The Interview: Andrus Nichols
Conducted by Michael Raver
So…how about this? You graduate from undergrad and set out on a path to become a working actor. You go to auditions, you go to see plays. You meet people and end up forming a successful off-broadway theater company that goes to on to have a major cultural impact across the entire country.
For actress Andrus Nichols, this is all true. As actors go, she’s one of the most grounded that you’re likely to come across. Approaching her work as a gardener might tend to plants, she’s firm when it’s necessary, but thoughtful and pert are her emotional status quo. After co-founding Bedlam, the company that had a meteoric rise to become one of the most recognized names in American theater over the last few years, she found herself yearning for a sense of community in the industry that, frankly, simply was not there. Theater producing groups were always run by a singular entity, Artistic Directors ruling roosts, as it were. While there have been strides to make theatrical storytelling more inclusive, Nichols decided that there were things that needed to change on the ground level
Converging with a handful of likeminded artists, she went on to found The Coop, which touts a jungian ethos of ‘all parts,’ allowing all of its staff to have a voice in the development of the company. No one is taken for granted and no one is ignored.
“What I really want is to be part of an artistic community that gets wider and wider and values more voices as it grows” she says. “Collaboration with other generous creative people is one of the most rewarding things in the world.”

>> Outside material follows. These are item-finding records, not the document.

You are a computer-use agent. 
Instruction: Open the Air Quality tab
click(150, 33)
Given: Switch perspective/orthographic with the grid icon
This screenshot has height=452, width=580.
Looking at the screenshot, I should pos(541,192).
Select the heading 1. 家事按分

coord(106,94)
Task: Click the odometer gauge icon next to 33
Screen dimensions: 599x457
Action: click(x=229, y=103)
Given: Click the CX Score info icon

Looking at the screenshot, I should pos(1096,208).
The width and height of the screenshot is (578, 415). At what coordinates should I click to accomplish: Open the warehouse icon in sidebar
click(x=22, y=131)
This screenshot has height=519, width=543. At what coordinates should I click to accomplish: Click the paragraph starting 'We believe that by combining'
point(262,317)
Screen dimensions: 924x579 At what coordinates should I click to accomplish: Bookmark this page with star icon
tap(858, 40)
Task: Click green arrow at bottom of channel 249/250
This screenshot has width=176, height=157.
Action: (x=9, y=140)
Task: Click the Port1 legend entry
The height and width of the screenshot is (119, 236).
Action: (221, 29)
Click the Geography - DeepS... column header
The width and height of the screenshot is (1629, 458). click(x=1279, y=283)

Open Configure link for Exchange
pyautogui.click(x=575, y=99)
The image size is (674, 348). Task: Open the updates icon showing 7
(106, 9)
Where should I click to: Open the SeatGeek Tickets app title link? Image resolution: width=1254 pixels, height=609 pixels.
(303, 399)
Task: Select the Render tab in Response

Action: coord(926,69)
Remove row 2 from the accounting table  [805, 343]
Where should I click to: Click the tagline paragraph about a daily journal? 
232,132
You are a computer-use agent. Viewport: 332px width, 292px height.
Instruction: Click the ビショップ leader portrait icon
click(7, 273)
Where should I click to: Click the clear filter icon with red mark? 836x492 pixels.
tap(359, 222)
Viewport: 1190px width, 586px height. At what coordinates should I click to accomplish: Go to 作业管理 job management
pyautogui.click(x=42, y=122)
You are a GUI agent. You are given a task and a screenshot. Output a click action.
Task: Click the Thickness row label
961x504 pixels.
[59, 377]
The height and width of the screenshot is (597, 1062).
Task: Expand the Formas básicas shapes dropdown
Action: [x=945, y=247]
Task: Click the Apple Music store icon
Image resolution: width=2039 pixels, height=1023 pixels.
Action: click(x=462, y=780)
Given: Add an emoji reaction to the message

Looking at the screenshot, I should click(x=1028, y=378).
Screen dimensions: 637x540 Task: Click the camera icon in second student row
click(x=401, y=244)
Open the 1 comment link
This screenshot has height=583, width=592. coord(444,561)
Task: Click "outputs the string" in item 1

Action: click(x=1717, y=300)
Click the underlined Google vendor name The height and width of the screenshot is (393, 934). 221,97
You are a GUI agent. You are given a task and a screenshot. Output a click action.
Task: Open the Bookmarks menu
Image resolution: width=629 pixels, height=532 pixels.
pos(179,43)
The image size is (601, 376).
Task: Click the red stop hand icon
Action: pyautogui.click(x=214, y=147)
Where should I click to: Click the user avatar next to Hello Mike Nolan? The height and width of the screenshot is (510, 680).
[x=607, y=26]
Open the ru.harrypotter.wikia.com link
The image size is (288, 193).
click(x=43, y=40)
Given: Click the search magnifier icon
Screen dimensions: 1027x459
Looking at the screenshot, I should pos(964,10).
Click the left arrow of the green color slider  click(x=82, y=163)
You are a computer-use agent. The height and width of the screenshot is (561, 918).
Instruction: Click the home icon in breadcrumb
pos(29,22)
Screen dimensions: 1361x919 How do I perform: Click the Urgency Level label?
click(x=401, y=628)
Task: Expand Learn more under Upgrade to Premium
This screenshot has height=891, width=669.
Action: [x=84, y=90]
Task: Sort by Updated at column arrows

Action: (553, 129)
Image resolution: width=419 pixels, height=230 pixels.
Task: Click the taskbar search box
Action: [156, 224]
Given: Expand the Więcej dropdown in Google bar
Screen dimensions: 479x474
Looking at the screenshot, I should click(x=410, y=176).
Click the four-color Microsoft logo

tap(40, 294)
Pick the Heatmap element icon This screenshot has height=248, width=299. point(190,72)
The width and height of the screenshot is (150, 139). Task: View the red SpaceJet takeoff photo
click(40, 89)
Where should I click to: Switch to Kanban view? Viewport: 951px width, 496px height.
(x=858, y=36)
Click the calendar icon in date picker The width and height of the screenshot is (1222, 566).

The Coop’s first production, Barbara Hammond’s absurdist-apocalyptic Terra Firma, is but one movement in what promises to be a potent sea change in the theater industry. Nichols is doing double duty, launching the company, while playing the role of a character simply named “The Queen.”
How did this play come to you?
Andrus Nichols: In 2013, I was doing St Joan with Bedlam and Barbara came to see it. She sent me this play right after the recent presidential election. When The Coop was born, it seemed like a really bold, brave piece to lead with.
What excited you about it?
AN: I’ve never done a play like this before. I’ve done very little comedy, actually. People don’t write plays like this. Reading it was similar to the experience of reading Waiting for Godot. I found myself laughing and crying at the same time. It was delicious. There were parallels of The Queen trying to get the constitution written, figuring out how to organize a group of people, and legitimizing a new nation. There’s something really fun about getting to play that, while actually trying to, for the company, write best practices and policies and figuring out how to lead this group of people.
Which parallels your role in the play.
AN: Energetically and emotionally, yeah, in that you’re taking a great risk in producing a play like this…while fundraising and trying to put together a board and a staff.
You’re living and breathing in a place of very high stakes, with a lot of people’s welfare and investment resting on you. It gave me an opportunity to put some of my stress to creative use!
Tell me about The Queen.
AN: She’s the last woman in the country, perhaps the last woman in the world. I think that she understands on a deep level, what’s really going on, which is why she meets it with the force of optimism that she does. She does understand how dire the situation is in this world. I’m endlessly fascinated by that line between optimism and delusion. It’s all for the greater good. I admire her remarkable ability cheer and lead and keep the ball in the air while the world is crumbling around them.
Why was this the piece that launched The Coop?
AN: I wanted to come out of the gate with something extremely ambitious that I knew was hard, but really relevant, unlike anything I’d ever produced before, that was a challenge for me, both as an actor and a producer. I really love how ambitious this play is. I was really excited about producing something this fully, with this much production value.
What do you want the audience to walk away with?
AN: To me, this play is very much a Waiting for Godot for the climate change generation. Young people who see this so hotly and immediately identify with the generation ahead of them screwing them out of the future and the people in power doing nothing to slow that down or to make it right.
Your mission statement addresses inclusion. What does including mean to you?
AN: We are deeply interested in and committed to the diversity of voices in the decision making processes and artistic vision. We want many voices. And this is why we have the two advisory boards. It gives us a way to actively and consciously expand our community of playwrights, designers, directors, and actors. It has been a priority in the process of founding this company. We have already been introduced to so many new people that we are excited about, and we can’t wait to build future seasons around their work.
What has been the most challenging part of being an artistic director?
AN: Building best practices. Starting with the ground with a group of people that I have immense respect for. We’re really trying, at every turn, to get as many voices and talents into the decision making processes. It’s exciting. I’m enjoying it. We’re figuring it out as we go. It’s wonderfully challenging and exciting to figure out a way to lead that’s flexible that will hopefully protect the kind of culture we’re trying to create here.